Mehdi Bennis, University of Oulu

Published: 15 Jul 2019

network

CTN Issue: July 2019

Robot

A note from the editor:

Federated Learning has become a hot topic at the intersection of Machine Learning and Wireless Networks. Simply put, ML in the cloud is not the ideal scenario for latency-sensitive wireless networks. The Big Data of wireless is inconveniently located at the users leading to bandwidth, latency and also privacy concerns with a traditional cloud based ML solution. But traditional ML is centralized. So what to do? This month we are delighted to have Mehdi Bennis from the University of Oulu to paint us the simplest picture possible of this mathematically complex topic. Comments always welcome.

Alan Gatherer
Editor-in-Chief

Trends and Challenges of Federated Learning in the 5G Network

Mehdi Bennis

Mehdi Bennis

Associate Professor and Head of the Intelligent Connectivity and Networks/Systems Group (ICON)

University of Oulu

Figure 1: Vision of edge ML where both ML inference and training processes are pushed down into the network edge (bottom), highlighting two research directions: (1) ML for communication (MLC, from left to right) and (2) communication for ML (CML, from right to left) [PSBD18].

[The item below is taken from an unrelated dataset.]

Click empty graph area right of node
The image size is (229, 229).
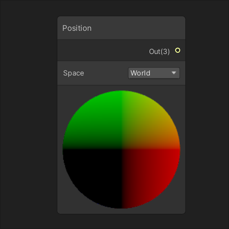click(207, 114)
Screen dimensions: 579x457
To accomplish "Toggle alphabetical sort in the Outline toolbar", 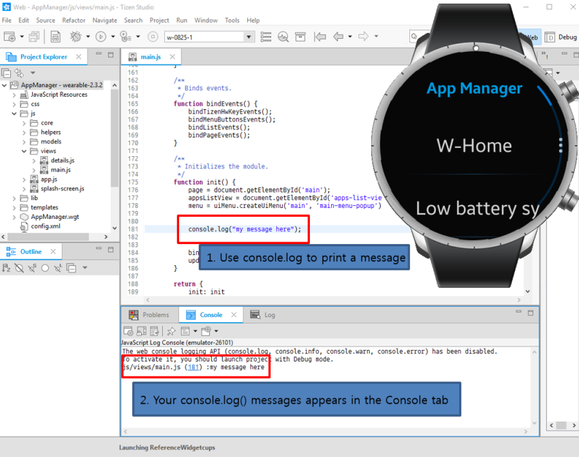I will click(6, 268).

Figure 1: Vision of edge ML where both ML inference and training processes are pushed down into the network edge (bottom), highlighting two research directions: (1) ML for communication (MLC, from left to right) and (2) communication for ML (CML, from right to left) [PSBD18].

While it is clear that 5G will continue to be the innovation platform for the next decade, 5G connectivity alone is insufficient to reap its full benefits. The proliferation of a new breed of autonomous devices, sensing, communicating and acting within their environments is posing unpreceded challenges in terms of generated data at the network edge. This massive amount of data cannot be shipped back to the cloud for training and inference. To solve this massive scalability challenge while addressing privacy, latency, reliability and bandwidth efficiency, intelligence must be pushed down onto the network edge.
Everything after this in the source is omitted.